Antes da Zahil, o grupo catarinense de supermercados Angeloni trouxe os primeiros espumantes ingleses para o Brasil em meados de 2023, também da Gusbourne. O Gusbourne Exclusive Brut, um corte com as três uvas de Champanhe, pinot noir, chardonnay e pinot meunier, sai por R$ 458,81 no Divvino, o ecommerce e clube de vinhos do grupo Angeloni. Já o cuvèe Gusbourne Royal Collection Coranation, edição feita para a coroação do rei Charles, sai por R$ 741,06 no Divvino.
As mais importantes regiões vitivinícolas da Inglaterra estão no sul. São elas Sussex, Kent e Surrey. Todas numa latitude um pouco superior à de Champanhe. Por ali, é comum solos calcários como aqueles que trazem tanta mineralidade para os champanhes. Na última década em várias competições às cegas, espumantes ingleses bateram em champanhes.

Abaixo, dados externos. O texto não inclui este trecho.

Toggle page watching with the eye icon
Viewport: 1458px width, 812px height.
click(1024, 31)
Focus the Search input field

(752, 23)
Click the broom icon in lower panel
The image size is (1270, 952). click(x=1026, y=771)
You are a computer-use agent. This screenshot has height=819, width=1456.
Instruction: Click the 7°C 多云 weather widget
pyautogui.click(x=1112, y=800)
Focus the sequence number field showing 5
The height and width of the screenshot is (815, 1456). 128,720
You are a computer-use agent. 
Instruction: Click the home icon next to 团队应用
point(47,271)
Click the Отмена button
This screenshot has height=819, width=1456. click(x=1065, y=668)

Há muita história por trás dessas vitórias. Na verdade, a Inglaterra produz algum vinho desde a época das invasões romanas. Com o chamado Período Quente Medieval, entre o fim do primeiro milênio e o século 13, quando as temperaturas na Terra foram mais elevadas, os vinhedos floresceram na Inglaterra.
Em 1086, um censo das propriedades rurais do país ordenado por Guilherme 1º apontou que havia 45 vinhedos na Inglaterra (em 2023, eram 1.030). Depois voltou a esfriar e a atividade não prosperou. Isso não quer dizer que os ingleses deixaram de beber vinho. Pelo contrário, eles consumiam cada vez mais e se tornaram grandes importadores -o que são até hoje.
Só em 1952, no entanto, surgiu a primeira vinícola comercial, a Hambledon Vineyard, nas colinas de calcário de South Downs, em Hampshire. De início, com o clima frio, as primeiras variedades de uvas que se adaptaram eram de origem alemã.
“No fim dos anos 1980, começou uma revolução”, conta Julia Tristam Eve, que trabalhou no marketing dos vinhos ingleses por 30 anos, primeiro na English Wine Producers e, depois, na Wines of Great Britain -o País de Gales também tem vinícolas.
“Em 1988, um casal de americanos montou a Nyetimber, plantou chardonnay e pinot noir e começou a produzir espumantes no estilo de Champanhe”, diz.
Logo outras vinícolas seguiram seu exemplo. E os espumantes foram crescendo de qualidade. Isso despertou o interesse de maisons de Champanhe. Em 2015, o famoso produtor do champanhe que leva seu sobrenome, Pierre Emmanuel Taittinger, e o master of wine inglês Patrick MacGrath compraram terras em Chilham, Kent, e estabeleceram o Domaine Evremond, que em 2020 lançou seu primeiro cuvée. Quase ao mesmo tempo, a Louis Pommery investiu em vinhedos em Alresford, Essex.
A Inglaterra começou a chamar a atenção do mundo. Em janeiro de 2022, mais ou menos na mesma época em que Sussex se transformou numa denominação de origem, a Henkel-Freixenet, maior produtora de espumantes do mundo, comprou a The Bolney Estate, em Haywards Heath, em West Sussex.
A vinícola boutique produz bons espumantes, mas seus tranquilos (vinhos sem borbulhas) também têm qualidade. O pinot noir, por exemplo, lembra muito os da Alemanha. “Estamos vendo vinhos tranquilos cada vez mais interessantes”, diz Julia.
As regiões produtoras de uvas são próximas a Londres. Com isso, a Inglaterra viu surgir uma série de vinícolas urbanas. A primeira delas foi a London Cru, que existia antes mesmo desse movimento. Fundada em 1972 pelo comerciante de vinhos Cliff Roberson, a London Cru foi uma marca que, por alguns anos, engarrafava vinhos a granel da Europa continental para vender para supermercados ingleses.
Hoje, no entanto, produz vinhos e espumantes que estão sendo servidos nos restaurantes estrelados de Londres. Recentemente, eles compraram também um vinhedo.
Outra bastante interessante é a Black Book Winery, do enólogo americano Sergio Verrillo. Verillo trabalha com uvas de vinhedos ao redor de Londres. Algumas delas não tão comuns como a pinot meunier, que em Champagne é usada em blends e, em Londres, aparece também na forma de vinho varietal, aqueles feitos de uma uva única.